§ **ACTIVITY**:
Exactly transcribe the line that holds "Registry (292, 23)" and every remaining line of the records, up to and including the final one, with nothing else.
□ □ □
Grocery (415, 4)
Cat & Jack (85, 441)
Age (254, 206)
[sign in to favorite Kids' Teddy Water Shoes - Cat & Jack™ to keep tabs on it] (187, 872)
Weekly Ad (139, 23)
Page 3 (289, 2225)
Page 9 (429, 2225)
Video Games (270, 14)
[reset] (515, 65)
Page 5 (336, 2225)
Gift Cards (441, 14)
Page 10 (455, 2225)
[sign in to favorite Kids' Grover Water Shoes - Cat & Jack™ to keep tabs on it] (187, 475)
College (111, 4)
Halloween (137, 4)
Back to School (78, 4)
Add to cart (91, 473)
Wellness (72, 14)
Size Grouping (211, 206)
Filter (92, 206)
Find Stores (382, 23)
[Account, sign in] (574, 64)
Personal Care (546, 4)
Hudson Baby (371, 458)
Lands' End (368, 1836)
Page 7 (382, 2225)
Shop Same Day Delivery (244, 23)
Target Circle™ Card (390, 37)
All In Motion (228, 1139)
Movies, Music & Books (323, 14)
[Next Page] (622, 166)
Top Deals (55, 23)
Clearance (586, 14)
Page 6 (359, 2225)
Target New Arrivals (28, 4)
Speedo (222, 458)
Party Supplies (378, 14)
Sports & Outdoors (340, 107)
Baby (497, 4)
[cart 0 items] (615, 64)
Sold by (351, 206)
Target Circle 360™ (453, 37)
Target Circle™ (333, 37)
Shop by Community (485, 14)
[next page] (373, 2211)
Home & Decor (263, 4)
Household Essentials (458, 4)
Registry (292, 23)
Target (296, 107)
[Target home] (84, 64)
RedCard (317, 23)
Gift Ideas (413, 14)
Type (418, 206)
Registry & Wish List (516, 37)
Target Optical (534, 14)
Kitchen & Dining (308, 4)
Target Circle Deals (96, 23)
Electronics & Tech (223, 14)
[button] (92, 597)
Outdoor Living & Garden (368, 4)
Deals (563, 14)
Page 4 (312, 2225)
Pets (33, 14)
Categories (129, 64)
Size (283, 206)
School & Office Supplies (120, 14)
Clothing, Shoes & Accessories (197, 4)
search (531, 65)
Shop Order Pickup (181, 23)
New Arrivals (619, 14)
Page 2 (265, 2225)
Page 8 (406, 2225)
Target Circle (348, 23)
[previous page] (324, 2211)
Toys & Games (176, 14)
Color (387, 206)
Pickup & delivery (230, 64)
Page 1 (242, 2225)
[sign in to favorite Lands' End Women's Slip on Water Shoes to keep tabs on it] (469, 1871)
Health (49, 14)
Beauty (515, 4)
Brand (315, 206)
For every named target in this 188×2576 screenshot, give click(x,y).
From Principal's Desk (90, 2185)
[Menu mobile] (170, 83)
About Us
□ □ □
§ **RESPONSE TO THIS TASK**:
Registry (292, 23)
Target (296, 107)
[Target home] (84, 64)
RedCard (317, 23)
Gift Ideas (413, 14)
Type (418, 206)
Registry & Wish List (516, 37)
Target Optical (534, 14)
Kitchen & Dining (308, 4)
Target Circle Deals (96, 23)
Electronics & Tech (223, 14)
[button] (92, 597)
Outdoor Living & Garden (368, 4)
Deals (563, 14)
Page 4 (312, 2225)
Pets (33, 14)
Categories (129, 64)
Size (283, 206)
School & Office Supplies (120, 14)
Clothing, Shoes & Accessories (197, 4)
search (531, 65)
Shop Order Pickup (181, 23)
New Arrivals (619, 14)
Page 2 (265, 2225)
Page 8 (406, 2225)
Target Circle (348, 23)
[previous page] (324, 2211)
Toys & Games (176, 14)
Color (387, 206)
Pickup & delivery (230, 64)
Page 1 (242, 2225)
[sign in to favorite Lands' End Women's Slip on Water Shoes to keep tabs on it] (469, 1871)
Health (49, 14)
Beauty (515, 4)
Brand (315, 206)
For every named target in this 188×2576 screenshot, give click(x,y).
From Principal's Desk (90, 2185)
[Menu mobile] (170, 83)
About Us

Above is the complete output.